---------- Testo in esame ----------

    A quali nuove applicazioni possono portare le ricerche nella fisica del neutrino?
    La fisica del neutrino è un tipico esempio di attività volta alla comprensione della natura, con conseguenti ricadute applicative difficili da quantificare e prevedere su tempi brevi. Tuttavia, la fisica delle particelle nel suo complesso ha sempre prodotto e offre anche oggi molteplici spunti per applicazioni notevolmente utili per la società. Nello specifico, l’applicazione delle nostre ricerche si sviluppa ad esempio lungo due diverse direttrici: la prima è l’utilizzo dei rivelatori di particelle nella diagnostica e terapia medica. L’altra è il loro impiego per usi più particolari, forse esotici, ma altrettanto affascinanti. Prendiamo il caso dei moderni rivelatori per muoni. Possiamo paragonare tali dispositivi a delle pellicole fotografiche un po’ speciali. Ecco, queste pellicole possono “impressionarsi” con i muoni cosmici, particelle che vengono dallo spazio e che  continuamente bombardano la Terra. Grazie al loro studio possiamo vedere cosa c’è all’interno di oggetti grandissimi, come montagne o grandi opere di ingegneria civile, il tutto senza praticare nemmeno un foro! È quella che con un termine tecnico chiamiamo “tomografia a muoni”. In Giappone hanno iniziato a lavorare con i vulcani, qui in Svizzera puntiamo ad osservare lo stato di salute dei ghiacciai; questo forse ci aiuterà a preservarli, un argomento di grande impatto sociale in una realtà quale quella elvetica. Io definisco le ricadute sociali dei nostri studi di ricerca fondamentale la nostra “assicurazione”, il nostro modo di dimostrare a chi ci finanzia che la ricerca – se fatta liberamente e senza condizionamenti – può portare anche a risultati molto concreti e interessanti per tutti.
---------- Voci fornite ----------
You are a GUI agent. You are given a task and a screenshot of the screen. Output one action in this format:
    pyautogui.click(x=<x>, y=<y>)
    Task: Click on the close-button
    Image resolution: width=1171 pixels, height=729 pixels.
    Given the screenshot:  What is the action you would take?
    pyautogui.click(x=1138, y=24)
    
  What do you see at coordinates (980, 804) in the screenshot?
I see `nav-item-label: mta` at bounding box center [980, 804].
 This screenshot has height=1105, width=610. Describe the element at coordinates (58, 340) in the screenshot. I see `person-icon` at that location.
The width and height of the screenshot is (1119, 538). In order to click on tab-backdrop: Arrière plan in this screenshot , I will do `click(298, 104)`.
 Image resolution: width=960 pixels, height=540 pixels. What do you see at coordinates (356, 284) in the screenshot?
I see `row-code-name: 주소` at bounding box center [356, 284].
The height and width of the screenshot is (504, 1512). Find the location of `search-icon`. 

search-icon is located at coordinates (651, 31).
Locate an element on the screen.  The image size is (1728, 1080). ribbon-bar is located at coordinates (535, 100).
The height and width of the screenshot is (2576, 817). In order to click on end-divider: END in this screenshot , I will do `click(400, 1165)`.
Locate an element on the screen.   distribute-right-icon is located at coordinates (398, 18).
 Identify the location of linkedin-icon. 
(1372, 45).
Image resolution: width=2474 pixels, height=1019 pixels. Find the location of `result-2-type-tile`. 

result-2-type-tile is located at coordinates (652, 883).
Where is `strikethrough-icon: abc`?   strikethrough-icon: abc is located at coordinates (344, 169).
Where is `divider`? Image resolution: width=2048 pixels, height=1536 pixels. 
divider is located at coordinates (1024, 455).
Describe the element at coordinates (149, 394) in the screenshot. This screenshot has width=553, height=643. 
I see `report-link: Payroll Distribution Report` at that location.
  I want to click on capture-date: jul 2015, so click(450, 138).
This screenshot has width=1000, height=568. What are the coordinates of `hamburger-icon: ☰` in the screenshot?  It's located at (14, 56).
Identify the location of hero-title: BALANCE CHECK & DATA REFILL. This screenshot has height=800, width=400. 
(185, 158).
----------
» Il compito:
Secondo il testo sulla fisica del neutrino, che cosa si punta a osservare in Svizzera mediante la tomografia a muoni?

» Risposta:
Lo stato di salute dei ghiacciai.